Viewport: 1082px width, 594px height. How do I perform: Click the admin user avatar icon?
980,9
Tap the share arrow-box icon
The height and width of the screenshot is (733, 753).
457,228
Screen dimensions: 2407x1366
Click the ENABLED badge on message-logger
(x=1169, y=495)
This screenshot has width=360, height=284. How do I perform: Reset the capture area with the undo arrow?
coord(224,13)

+++

Оформите все приведённые выше строки как JSON-список строк, по одной на каждую строку. Пустые строки пропустите.

[
  "Viewport: 1082px width, 594px height. How do I perform: Click the admin user avatar icon?",
  "980,9",
  "Tap the share arrow-box icon",
  "The height and width of the screenshot is (733, 753).",
  "457,228",
  "Screen dimensions: 2407x1366",
  "Click the ENABLED badge on message-logger",
  "(x=1169, y=495)",
  "This screenshot has width=360, height=284. How do I perform: Reset the capture area with the undo arrow?",
  "coord(224,13)"
]